▸ **What this task involves**
Format the records below as a JSON list of strings, one string per line, skipping blank lines. Begin at the line that contains "What do you see at coordinates (86, 269)" and stop after the line that contains "Transform pivot point".

# Given records start

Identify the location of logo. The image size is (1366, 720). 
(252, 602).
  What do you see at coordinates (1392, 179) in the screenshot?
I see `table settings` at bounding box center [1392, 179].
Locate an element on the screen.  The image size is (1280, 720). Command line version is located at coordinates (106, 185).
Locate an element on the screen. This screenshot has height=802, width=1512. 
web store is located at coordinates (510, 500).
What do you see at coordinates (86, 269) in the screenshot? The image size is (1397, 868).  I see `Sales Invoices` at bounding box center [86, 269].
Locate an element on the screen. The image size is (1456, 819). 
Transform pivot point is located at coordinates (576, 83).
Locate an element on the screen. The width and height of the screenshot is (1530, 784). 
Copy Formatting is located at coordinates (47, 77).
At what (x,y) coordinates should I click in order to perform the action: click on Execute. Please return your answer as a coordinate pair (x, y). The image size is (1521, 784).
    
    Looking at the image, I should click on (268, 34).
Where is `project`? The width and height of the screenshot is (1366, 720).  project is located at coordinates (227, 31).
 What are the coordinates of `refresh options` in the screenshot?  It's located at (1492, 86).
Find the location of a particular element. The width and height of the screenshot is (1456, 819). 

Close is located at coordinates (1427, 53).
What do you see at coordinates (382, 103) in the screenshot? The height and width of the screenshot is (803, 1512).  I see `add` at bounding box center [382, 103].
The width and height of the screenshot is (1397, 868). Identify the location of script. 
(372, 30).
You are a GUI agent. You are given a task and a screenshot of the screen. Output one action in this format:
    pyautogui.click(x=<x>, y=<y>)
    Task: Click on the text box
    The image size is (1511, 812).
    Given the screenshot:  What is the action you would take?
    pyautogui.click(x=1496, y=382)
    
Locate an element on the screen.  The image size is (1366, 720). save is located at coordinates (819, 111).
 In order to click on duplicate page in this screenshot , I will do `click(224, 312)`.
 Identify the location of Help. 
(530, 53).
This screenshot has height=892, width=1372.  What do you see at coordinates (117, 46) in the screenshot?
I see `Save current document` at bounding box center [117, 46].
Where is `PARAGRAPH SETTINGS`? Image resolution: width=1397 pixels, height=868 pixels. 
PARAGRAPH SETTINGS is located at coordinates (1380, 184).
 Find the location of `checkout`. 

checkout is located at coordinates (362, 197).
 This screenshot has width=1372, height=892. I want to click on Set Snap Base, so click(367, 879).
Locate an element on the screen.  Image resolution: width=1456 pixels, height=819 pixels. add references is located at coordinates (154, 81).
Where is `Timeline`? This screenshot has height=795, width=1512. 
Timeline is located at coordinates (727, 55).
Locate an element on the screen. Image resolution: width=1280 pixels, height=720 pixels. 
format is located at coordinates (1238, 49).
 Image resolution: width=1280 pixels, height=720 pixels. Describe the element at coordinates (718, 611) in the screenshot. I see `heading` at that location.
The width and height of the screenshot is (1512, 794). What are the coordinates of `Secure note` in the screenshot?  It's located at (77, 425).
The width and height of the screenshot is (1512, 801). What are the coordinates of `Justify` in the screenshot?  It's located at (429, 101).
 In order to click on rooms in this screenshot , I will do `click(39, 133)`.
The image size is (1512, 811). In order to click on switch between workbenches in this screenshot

# Given records end

▸ **Finished task**
[
  "What do you see at coordinates (86, 269) in the screenshot? The image size is (1397, 868).  I see `Sales Invoices` at bounding box center [86, 269].",
  "Locate an element on the screen. The image size is (1456, 819). ",
  "Transform pivot point is located at coordinates (576, 83)."
]